The earth is full of textures and layers. Leaves from different seasons are mulched down in an organic progression to decay, and a universe exists within its compound seams. Beneath the lime tree, the dead bumble bee, poisoned by rich sugars in the nectar, returns to the earth it came from. Ants scurry, earwigs wiggle and the worms, after a hot dry day, have dug themselves deep. Apparent emptiness teems with life.

At the very smallest of scales ‘every atom is a glowing sun’ and each photon a moon.

Cover your Ears

Observatory 2
Gravesend/ TQ655 745/ Moonrise 23.37

When I was five, six earwigs began to rapidly crawl up my arm and disappeared into my T shirt causing huge panic. I knew from my mum that they were headed for my ears, where they would proceed to lay their eggs in my brain. Earwig is in fact derived from Old English, ēare “ear” and wicga, ‘insect’. They do seem predisposed to warm, dark, moist places and so on adult reflection, the ear canal could quite possibly have been their intended goal.

There is one glossy looking character scuttling around beneath the lime trees tonight. What rock or bit of bark near here does his family cluster beneath. How far does his universe extend?

Another Early Bird

Observatory 2
Gravesend/ TQ655 745 / Moonrise 22.55

Blackbirds jump suddenly into view on the monitor and start to peck and pull at the insects and berries. The fifteenth century inhabitants of the Milton Chantry where I sit observing, would have known these birds by the same name. Blackbirds have been the black birds since at least 1486. I wonder why this chap is honoured with the name and not the equally black rook, jackdaw, crow or raven – especially when Mrs B is more of a sooty brown? Of course, Mr B is not pure black. His bill and eye are that cadmium coloured yellow an artist might squeeze out from a tube. Is there such a thing as pure black? Even this night sky, is full of lights.

Early Birds

Observatory 2
Gravesend / TQ655 745 / Moonrise 22.55 / 67.5%

It is not quite dawn, but a very few early birds are about. A pair of collared doves tentatively walk along the path, a female blackbird briefly rests on a branch and a furtive looking moorhen hops into a nearby pool to turn over the abundant weed in search of breakfast.

Patience

Observatory 2 (Fort Gardens)
Gravesend / TQ655 745 / Moonrise 22.41 / 77.5%

Observatory 2 has two large lime trees in the immediate line of sight. Watching this location for the last three hours has been an exercise in patience. Nature has its own regularity and some events cannot be predicted or expected. The satisfaction is in a process of attentive watching. Light subtly changes in the moonlight, The fallen leaves get rustled by wind or by insects and the apparently still, is amazingly active, when a journey is slowed over time. Hurrying has no purpose.
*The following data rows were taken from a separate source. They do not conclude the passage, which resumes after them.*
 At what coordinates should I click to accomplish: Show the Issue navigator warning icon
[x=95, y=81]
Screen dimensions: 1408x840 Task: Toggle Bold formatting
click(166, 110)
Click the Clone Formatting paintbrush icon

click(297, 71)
In an apparent emptiness and in seeming inaction, there is much to be enjoyed and learnt when time is set aside; but I had hoped I might find another fox.

The Greatest

Observatory 1 (Bob the bailiff’s hut)
Gravesend / TQ655 745 / Moonrise 22.16 / 92.5%

Went on a reconnaissance of the quieter higher ground and away from the waterside gathering of nocturnal fishing folk. At eleven pm, it’s still a warm night and three small shadowy bats banked sharply in front of me. However, tonight must remain a night for the moon. As someone said to me recently, its ‘the greatest show off earth’.